> **Task brief**: Rewrite the rows below, changing every "Sunglasses" to "Shades" and leaving everything else unchanged.

--- START Provided records ---

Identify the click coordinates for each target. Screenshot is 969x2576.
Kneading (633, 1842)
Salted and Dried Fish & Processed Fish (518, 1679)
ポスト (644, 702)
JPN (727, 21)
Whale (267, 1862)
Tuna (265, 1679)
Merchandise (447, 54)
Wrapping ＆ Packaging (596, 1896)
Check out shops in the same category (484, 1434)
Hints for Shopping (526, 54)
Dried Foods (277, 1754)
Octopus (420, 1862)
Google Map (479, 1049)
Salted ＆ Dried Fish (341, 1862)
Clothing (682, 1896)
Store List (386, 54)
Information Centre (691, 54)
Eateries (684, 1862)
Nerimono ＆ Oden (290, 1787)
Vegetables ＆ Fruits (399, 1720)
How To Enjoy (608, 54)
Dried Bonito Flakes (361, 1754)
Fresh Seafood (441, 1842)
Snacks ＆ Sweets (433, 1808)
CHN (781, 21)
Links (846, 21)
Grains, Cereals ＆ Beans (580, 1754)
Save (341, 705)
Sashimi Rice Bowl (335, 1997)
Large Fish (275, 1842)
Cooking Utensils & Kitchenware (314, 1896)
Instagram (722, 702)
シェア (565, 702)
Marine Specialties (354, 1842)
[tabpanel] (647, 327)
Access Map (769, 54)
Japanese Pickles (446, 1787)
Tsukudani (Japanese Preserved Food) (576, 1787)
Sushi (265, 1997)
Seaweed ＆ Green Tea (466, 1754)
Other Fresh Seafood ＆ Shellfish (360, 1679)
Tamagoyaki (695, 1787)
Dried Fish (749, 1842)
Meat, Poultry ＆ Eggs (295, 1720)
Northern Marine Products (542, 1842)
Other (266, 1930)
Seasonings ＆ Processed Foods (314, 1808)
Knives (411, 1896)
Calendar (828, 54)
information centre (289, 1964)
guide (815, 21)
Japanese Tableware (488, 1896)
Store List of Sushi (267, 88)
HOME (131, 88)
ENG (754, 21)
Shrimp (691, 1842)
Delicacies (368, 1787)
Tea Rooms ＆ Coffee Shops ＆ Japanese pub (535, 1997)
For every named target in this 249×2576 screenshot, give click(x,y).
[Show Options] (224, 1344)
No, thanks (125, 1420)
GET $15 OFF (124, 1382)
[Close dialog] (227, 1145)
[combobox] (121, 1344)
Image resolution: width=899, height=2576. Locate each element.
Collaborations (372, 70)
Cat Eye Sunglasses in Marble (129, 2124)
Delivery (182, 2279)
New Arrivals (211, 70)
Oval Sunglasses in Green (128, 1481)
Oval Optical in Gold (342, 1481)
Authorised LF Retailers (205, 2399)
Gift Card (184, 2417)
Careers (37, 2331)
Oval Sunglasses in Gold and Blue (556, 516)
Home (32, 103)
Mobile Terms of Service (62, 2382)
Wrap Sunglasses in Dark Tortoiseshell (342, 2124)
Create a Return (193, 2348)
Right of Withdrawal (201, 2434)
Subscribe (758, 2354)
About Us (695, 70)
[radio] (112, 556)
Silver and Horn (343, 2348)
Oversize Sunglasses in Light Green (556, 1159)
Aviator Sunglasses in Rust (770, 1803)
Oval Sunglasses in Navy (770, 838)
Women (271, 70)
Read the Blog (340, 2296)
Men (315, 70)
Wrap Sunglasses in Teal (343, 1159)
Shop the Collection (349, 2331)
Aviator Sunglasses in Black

--- END Provided records ---

> **Task response**:
Identify the click coordinates for each target. Screenshot is 969x2576.
Kneading (633, 1842)
Salted and Dried Fish & Processed Fish (518, 1679)
ポスト (644, 702)
JPN (727, 21)
Whale (267, 1862)
Tuna (265, 1679)
Merchandise (447, 54)
Wrapping ＆ Packaging (596, 1896)
Check out shops in the same category (484, 1434)
Hints for Shopping (526, 54)
Dried Foods (277, 1754)
Octopus (420, 1862)
Google Map (479, 1049)
Salted ＆ Dried Fish (341, 1862)
Clothing (682, 1896)
Store List (386, 54)
Information Centre (691, 54)
Eateries (684, 1862)
Nerimono ＆ Oden (290, 1787)
Vegetables ＆ Fruits (399, 1720)
How To Enjoy (608, 54)
Dried Bonito Flakes (361, 1754)
Fresh Seafood (441, 1842)
Snacks ＆ Sweets (433, 1808)
CHN (781, 21)
Links (846, 21)
Grains, Cereals ＆ Beans (580, 1754)
Save (341, 705)
Sashimi Rice Bowl (335, 1997)
Large Fish (275, 1842)
Cooking Utensils & Kitchenware (314, 1896)
Instagram (722, 702)
シェア (565, 702)
Marine Specialties (354, 1842)
[tabpanel] (647, 327)
Access Map (769, 54)
Japanese Pickles (446, 1787)
Tsukudani (Japanese Preserved Food) (576, 1787)
Sushi (265, 1997)
Seaweed ＆ Green Tea (466, 1754)
Other Fresh Seafood ＆ Shellfish (360, 1679)
Tamagoyaki (695, 1787)
Dried Fish (749, 1842)
Meat, Poultry ＆ Eggs (295, 1720)
Northern Marine Products (542, 1842)
Other (266, 1930)
Seasonings ＆ Processed Foods (314, 1808)
Knives (411, 1896)
Calendar (828, 54)
information centre (289, 1964)
guide (815, 21)
Japanese Tableware (488, 1896)
Store List of Sushi (267, 88)
HOME (131, 88)
ENG (754, 21)
Shrimp (691, 1842)
Delicacies (368, 1787)
Tea Rooms ＆ Coffee Shops ＆ Japanese pub (535, 1997)
For every named target in this 249×2576 screenshot, give click(x,y).
[Show Options] (224, 1344)
No, thanks (125, 1420)
GET $15 OFF (124, 1382)
[Close dialog] (227, 1145)
[combobox] (121, 1344)
Image resolution: width=899, height=2576. Locate each element.
Collaborations (372, 70)
Cat Eye Shades in Marble (129, 2124)
Delivery (182, 2279)
New Arrivals (211, 70)
Oval Shades in Green (128, 1481)
Oval Optical in Gold (342, 1481)
Authorised LF Retailers (205, 2399)
Gift Card (184, 2417)
Careers (37, 2331)
Oval Shades in Gold and Blue (556, 516)
Home (32, 103)
Mobile Terms of Service (62, 2382)
Wrap Shades in Dark Tortoiseshell (342, 2124)
Create a Return (193, 2348)
Right of Withdrawal (201, 2434)
Subscribe (758, 2354)
About Us (695, 70)
[radio] (112, 556)
Silver and Horn (343, 2348)
Oversize Shades in Light Green (556, 1159)
Aviator Shades in Rust (770, 1803)
Oval Shades in Navy (770, 838)
Women (271, 70)
Read the Blog (340, 2296)
Men (315, 70)
Wrap Shades in Teal (343, 1159)
Shop the Collection (349, 2331)
Aviator Shades in Black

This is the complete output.